• REQUIREMENTS: Reproduce everything in the material below from the line containing "This screenshot has height=218, width=388." down to the line containing "Image resolution: width=1133", replacing "particular" with "specific" and leaving everything else unchanged.
##############################
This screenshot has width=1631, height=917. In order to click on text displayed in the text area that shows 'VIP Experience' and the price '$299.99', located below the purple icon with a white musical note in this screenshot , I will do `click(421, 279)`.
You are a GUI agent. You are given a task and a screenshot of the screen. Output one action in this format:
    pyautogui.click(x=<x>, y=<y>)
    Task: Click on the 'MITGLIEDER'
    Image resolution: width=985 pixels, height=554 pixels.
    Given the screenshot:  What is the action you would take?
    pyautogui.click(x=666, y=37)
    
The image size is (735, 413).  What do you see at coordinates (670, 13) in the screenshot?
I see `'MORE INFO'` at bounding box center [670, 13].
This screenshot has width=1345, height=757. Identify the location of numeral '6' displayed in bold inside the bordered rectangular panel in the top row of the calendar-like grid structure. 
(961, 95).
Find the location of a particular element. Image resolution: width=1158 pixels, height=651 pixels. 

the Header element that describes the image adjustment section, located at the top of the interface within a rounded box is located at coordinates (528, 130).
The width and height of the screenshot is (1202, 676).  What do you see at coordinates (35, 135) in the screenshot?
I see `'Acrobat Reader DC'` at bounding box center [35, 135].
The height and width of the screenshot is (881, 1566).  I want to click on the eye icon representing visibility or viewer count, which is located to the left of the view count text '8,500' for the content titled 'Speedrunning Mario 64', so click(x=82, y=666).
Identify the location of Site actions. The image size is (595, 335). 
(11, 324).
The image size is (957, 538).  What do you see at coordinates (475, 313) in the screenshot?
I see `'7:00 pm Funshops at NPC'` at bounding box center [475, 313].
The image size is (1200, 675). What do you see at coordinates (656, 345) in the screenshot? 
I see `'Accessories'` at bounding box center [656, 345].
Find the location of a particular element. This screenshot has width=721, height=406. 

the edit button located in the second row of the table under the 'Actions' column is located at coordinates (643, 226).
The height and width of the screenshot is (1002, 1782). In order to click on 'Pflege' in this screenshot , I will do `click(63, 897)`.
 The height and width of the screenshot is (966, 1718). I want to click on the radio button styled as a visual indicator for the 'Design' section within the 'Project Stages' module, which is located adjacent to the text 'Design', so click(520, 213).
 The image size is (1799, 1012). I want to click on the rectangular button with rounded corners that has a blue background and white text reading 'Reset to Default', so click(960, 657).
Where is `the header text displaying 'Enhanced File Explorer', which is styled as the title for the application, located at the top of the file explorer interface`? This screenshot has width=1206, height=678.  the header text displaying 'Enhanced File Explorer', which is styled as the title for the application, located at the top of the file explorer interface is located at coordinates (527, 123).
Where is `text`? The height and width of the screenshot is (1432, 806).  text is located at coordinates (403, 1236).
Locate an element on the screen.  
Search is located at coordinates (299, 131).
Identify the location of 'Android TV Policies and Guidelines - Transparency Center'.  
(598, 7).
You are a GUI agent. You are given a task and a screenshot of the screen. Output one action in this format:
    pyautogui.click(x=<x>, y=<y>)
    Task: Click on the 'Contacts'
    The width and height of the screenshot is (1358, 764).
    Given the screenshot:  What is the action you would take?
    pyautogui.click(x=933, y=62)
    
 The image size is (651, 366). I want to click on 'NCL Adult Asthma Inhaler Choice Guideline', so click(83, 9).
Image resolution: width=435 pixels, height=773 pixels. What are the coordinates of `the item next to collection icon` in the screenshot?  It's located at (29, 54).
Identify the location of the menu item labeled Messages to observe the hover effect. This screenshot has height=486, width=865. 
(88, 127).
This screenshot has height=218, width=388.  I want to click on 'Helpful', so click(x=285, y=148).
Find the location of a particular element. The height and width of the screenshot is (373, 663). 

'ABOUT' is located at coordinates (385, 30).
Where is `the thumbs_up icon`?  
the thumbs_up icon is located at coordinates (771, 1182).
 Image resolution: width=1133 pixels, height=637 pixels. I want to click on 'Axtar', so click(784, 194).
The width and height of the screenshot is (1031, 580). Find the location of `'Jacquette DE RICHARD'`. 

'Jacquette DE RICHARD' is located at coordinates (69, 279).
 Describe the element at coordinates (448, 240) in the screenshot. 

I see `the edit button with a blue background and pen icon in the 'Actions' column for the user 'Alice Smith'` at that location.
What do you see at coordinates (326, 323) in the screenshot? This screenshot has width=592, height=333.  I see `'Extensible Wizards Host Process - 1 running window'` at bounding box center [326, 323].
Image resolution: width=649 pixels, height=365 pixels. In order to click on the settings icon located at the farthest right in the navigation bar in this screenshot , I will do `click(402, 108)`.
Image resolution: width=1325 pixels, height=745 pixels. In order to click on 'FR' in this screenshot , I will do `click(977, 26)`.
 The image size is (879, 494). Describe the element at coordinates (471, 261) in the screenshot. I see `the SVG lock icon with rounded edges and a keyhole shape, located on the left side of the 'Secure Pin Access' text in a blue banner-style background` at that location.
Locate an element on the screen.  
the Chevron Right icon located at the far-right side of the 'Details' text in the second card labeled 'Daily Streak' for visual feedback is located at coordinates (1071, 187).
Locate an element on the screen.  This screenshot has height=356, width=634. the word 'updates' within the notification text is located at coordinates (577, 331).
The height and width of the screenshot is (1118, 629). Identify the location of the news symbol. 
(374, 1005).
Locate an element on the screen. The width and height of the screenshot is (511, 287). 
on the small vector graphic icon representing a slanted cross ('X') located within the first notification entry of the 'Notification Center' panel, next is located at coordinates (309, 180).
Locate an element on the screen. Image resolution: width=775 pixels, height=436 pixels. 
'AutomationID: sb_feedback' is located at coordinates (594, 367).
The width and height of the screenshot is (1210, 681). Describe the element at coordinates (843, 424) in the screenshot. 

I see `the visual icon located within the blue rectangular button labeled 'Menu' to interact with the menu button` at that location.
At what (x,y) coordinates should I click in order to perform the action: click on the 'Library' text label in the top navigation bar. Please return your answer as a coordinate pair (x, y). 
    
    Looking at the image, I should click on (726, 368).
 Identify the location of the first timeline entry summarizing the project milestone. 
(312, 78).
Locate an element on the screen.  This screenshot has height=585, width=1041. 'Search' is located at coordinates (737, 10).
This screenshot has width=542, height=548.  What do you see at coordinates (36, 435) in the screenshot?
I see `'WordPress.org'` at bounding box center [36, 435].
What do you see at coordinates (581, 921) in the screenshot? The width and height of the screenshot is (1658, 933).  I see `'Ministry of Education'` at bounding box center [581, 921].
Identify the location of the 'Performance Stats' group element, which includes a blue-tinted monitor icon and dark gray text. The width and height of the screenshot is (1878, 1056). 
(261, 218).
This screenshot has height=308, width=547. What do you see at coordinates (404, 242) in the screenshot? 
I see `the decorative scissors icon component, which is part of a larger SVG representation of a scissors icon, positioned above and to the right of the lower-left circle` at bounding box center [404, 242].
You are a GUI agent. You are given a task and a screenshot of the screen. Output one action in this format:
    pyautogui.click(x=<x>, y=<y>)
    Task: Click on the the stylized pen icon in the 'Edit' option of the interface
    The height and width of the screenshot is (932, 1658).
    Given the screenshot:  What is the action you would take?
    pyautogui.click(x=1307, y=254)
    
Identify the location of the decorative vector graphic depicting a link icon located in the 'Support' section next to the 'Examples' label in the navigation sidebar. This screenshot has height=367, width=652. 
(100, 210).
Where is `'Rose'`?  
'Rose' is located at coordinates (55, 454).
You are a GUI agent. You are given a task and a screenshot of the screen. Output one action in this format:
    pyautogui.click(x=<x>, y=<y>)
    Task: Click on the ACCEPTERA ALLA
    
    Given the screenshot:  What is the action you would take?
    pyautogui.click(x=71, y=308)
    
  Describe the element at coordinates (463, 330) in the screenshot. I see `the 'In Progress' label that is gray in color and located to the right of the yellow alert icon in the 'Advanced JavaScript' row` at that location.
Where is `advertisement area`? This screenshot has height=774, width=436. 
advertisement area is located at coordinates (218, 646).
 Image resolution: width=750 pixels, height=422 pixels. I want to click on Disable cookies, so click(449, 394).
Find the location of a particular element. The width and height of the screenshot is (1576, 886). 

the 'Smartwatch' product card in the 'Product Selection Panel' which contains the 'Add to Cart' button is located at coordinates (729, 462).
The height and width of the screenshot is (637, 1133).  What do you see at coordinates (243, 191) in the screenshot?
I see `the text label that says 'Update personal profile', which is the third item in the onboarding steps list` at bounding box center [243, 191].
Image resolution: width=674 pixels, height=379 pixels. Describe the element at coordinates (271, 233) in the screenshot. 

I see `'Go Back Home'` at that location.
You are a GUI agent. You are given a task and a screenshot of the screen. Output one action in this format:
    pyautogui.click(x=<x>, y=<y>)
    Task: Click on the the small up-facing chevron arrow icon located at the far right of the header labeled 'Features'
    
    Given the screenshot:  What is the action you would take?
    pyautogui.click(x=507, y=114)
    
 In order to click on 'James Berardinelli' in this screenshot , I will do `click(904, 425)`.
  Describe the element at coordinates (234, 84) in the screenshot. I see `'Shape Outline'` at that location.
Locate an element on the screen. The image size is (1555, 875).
##############################
• SOLUTION:
This screenshot has height=218, width=388.  I want to click on 'Helpful', so click(x=285, y=148).
Find the location of a specific element. The height and width of the screenshot is (373, 663). 

'ABOUT' is located at coordinates (385, 30).
Where is `the thumbs_up icon`?  
the thumbs_up icon is located at coordinates (771, 1182).
 Image resolution: width=1133 pixels, height=637 pixels. I want to click on 'Axtar', so click(784, 194).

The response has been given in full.